**What you need to do**
Report every line below that holds the word "field".

Extracted data entries:

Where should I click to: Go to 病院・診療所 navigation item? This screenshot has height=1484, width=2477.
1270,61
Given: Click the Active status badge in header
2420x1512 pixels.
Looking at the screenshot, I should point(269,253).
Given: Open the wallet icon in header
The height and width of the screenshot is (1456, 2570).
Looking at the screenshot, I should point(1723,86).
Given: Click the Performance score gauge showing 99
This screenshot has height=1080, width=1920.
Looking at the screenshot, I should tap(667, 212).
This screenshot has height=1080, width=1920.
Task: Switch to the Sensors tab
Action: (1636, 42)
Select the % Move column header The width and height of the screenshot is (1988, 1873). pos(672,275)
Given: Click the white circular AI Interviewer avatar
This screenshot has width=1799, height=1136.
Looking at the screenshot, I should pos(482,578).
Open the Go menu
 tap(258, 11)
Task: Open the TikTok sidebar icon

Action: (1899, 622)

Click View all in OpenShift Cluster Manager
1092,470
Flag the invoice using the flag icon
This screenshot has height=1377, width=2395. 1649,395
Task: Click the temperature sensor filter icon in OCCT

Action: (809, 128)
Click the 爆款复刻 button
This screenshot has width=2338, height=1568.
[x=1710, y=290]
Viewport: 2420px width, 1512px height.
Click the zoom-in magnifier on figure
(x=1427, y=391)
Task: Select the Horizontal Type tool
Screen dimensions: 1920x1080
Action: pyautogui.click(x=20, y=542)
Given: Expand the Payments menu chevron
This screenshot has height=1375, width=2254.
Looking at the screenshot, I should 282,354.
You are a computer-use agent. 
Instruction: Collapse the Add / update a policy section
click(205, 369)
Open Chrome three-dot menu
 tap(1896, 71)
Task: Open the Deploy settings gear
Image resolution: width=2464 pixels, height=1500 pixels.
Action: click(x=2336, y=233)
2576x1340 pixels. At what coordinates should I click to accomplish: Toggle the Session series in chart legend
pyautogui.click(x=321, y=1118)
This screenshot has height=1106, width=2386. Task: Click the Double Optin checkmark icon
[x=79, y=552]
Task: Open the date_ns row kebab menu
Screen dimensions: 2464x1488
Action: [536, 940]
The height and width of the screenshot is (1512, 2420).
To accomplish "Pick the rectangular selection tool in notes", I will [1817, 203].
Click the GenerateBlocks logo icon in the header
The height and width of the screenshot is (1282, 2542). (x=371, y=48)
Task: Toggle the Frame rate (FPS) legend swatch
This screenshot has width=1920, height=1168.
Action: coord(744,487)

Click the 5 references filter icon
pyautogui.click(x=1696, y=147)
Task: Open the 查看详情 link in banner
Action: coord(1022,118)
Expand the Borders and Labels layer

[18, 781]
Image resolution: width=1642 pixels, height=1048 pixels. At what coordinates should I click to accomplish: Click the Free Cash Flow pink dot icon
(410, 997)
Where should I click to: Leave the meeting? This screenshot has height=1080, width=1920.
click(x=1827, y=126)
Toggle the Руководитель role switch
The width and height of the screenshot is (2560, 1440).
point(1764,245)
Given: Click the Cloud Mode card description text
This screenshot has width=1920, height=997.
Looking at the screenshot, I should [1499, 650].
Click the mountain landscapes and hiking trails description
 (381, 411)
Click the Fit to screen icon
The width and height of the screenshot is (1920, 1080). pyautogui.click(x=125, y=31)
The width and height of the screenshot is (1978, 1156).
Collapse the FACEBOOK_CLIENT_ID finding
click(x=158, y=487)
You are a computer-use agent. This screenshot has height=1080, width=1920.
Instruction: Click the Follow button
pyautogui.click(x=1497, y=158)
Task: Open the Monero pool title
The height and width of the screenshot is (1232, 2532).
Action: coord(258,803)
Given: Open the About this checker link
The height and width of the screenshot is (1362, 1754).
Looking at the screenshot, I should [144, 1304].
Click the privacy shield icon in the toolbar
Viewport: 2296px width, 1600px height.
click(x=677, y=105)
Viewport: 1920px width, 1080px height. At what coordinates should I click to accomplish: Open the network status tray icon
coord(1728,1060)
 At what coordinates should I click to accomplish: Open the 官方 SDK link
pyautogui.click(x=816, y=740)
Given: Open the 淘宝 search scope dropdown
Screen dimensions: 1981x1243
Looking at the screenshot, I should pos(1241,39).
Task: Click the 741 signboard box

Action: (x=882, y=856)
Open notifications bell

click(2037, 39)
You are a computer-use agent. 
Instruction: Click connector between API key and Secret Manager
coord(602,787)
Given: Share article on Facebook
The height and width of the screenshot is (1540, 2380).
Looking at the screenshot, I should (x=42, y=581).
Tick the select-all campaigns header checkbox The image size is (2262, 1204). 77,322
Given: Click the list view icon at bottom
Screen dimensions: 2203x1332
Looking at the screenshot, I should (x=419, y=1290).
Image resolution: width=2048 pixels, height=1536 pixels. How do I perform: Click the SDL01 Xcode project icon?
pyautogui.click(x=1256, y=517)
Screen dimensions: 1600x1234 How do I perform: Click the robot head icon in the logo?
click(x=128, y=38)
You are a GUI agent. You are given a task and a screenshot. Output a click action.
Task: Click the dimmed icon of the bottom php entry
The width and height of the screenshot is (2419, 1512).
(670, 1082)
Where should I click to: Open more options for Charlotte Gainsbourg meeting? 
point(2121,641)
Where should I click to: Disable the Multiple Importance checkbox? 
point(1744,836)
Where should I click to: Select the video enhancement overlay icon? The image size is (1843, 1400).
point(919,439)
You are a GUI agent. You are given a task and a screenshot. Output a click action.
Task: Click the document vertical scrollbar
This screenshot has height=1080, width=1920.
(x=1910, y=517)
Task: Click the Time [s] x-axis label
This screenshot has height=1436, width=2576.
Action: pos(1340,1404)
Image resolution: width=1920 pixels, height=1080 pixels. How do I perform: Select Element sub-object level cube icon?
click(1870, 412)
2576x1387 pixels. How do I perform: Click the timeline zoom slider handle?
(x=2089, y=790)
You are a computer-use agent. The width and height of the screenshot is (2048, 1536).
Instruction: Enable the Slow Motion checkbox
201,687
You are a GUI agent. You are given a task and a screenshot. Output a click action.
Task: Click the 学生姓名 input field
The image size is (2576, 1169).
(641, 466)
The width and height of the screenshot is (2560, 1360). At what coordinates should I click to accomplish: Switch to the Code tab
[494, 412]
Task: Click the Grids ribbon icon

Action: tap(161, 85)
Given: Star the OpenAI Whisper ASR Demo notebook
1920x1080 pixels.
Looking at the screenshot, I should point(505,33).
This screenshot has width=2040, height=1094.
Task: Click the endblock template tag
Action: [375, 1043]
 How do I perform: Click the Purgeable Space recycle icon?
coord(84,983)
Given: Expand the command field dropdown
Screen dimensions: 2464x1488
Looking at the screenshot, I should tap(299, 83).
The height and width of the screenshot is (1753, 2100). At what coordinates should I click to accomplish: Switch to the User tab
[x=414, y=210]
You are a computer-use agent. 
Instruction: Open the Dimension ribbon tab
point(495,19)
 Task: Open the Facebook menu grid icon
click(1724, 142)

**Exercise output**
Task: Click the 学生姓名 input field
Given: Expand the command field dropdown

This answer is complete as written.